Entretanto, o cânon 1323 § 4 do CIC/83 dispõe que “Não é punido quem, agindo por  necessidade grave, viola a lei.” Thomas de Aquino, (S.Th., II-II, q. 147, a. 4) corrobora:  Necessitas non habet legem: A necessidade não tem lei. Essa regra é interpretada como uma  base para a ação dos bispos tradicionalistas, que justificaram suas sagrações episcopais como  medidas necessárias para preservar a continuidade da fé e da liturgia. 

Entretanto, o que foi estado de necessidade para a Fraternidade e os grupos tradicionais  da época, em 1988, não o foi para União Sacerdotal, pois se o fosse, haveria naquelas sido Sagrado um padre para esse mesmo grupo de Campos.
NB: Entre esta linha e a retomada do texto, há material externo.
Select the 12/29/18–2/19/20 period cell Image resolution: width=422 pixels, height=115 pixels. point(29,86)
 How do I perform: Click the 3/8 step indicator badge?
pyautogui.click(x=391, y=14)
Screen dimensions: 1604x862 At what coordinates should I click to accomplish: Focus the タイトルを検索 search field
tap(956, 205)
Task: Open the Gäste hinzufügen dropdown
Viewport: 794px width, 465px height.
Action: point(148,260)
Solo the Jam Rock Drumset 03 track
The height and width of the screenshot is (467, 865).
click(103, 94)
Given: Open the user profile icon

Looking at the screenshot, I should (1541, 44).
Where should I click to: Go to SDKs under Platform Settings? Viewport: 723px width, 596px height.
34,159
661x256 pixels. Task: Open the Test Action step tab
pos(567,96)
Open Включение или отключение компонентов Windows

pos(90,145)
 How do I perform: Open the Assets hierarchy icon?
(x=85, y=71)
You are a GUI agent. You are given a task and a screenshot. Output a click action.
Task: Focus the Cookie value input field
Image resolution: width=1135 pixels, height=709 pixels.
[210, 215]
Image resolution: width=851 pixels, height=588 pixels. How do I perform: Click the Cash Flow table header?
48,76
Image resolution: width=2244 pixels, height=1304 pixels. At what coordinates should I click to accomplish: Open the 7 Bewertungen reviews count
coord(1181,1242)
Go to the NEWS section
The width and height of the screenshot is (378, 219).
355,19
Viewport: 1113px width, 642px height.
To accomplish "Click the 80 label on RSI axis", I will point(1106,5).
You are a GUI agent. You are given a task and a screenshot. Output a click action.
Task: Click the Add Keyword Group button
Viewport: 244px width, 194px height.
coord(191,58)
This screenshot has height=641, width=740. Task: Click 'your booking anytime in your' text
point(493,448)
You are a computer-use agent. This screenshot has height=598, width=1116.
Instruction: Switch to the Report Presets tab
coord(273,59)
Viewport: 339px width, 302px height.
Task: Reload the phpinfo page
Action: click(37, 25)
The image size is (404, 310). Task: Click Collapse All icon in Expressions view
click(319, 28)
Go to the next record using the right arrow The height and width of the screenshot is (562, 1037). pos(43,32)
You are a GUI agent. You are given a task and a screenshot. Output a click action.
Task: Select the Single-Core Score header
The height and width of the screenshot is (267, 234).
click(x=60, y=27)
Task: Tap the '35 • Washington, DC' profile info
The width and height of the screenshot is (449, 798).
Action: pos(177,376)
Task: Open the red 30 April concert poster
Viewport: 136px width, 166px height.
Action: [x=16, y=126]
Ademais, os bispos da Fraternidade  sempre foram muito solícitos no atendimento, dispensação de sacramentos para os fiéis da  União Sacerdotal, estudos dos futuros sacerdotes e, de maneira alguma, fizeram resistência ao  nome do então padre Licínio Rangel à Sagração. Antes, com disposição paternal o acolheu e  procurou sempre uma vivência eclesial. 

Portanto, as sagrações foram válidas, uma vez que todos os elementos essenciais ao  sacramento — matéria, forma, intenção e ministro válido — foram devidamente observados.  No entanto, foram ilícitas, devido à ausência do mandato pontifício, requisito canônico  indispensável para sua liceidade. Ainda assim, essa ilicitude foi atenuada pelo estado de necessidade alegado, que, segundo seus defensores, justificava a ação para preservar a  continuidade da Tradição Católica. 

Os bispos envolvidos eram conhecidos e legítimos, possuindo plena sucessão apostólica  e poderes sacramentais. As sagrações foram consideradas necessárias para assegurar a  continuidade da liturgia e da fé tradicionais em meio às transformações pós-conciliares. 

A censura canônica imposta, embora juridicamente aplicável naquele contexto, é hoje  objeto de debates, sendo vista por muitos como contestável, justamente por ter se originado em  uma situação de grave necessidade espiritual e pastoral. 

Deveras, a própria Santa Sé, ao criar a Administração Apostólica São João Maria  Vianney (2002), reconheceu implicitamente essa lógica, ao acolher Dom Licínio Rangel, que  havia sido sagrado por bispos da Fraternidade Sacerdotal São Pio X (FSSPX)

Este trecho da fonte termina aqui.